▶ **Provided information**:
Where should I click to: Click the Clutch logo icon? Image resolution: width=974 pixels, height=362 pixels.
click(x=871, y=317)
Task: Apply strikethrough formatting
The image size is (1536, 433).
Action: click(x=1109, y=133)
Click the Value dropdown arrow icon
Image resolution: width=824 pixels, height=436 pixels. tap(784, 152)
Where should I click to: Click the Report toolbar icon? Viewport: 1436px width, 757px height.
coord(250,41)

* * *

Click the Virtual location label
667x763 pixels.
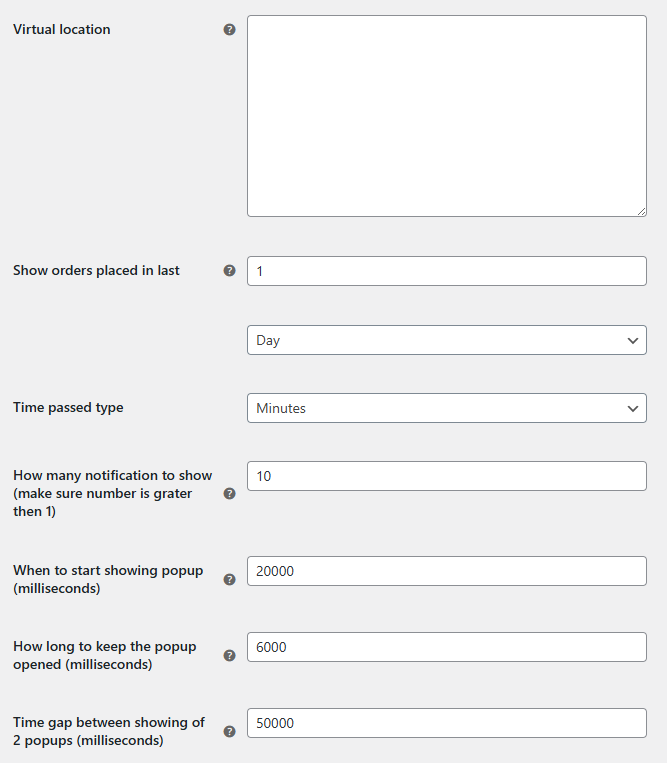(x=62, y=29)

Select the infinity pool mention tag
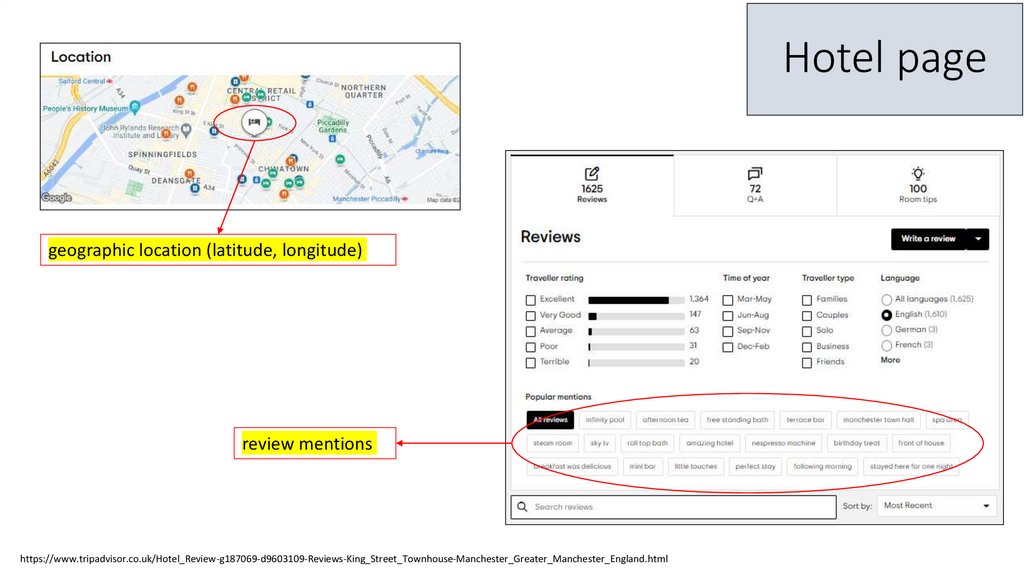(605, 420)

▶ **Short exercise**: Copy out the records between the line containing "Task: Apply strikethrough formatting" and the line containing "coord(250,41)", inclusive, reproducing each line precisely.

▶ **Finished answer**:
Task: Apply strikethrough formatting
The image size is (1536, 433).
Action: click(x=1109, y=133)
Click the Value dropdown arrow icon
Image resolution: width=824 pixels, height=436 pixels. tap(784, 152)
Where should I click to: Click the Report toolbar icon? Viewport: 1436px width, 757px height.
coord(250,41)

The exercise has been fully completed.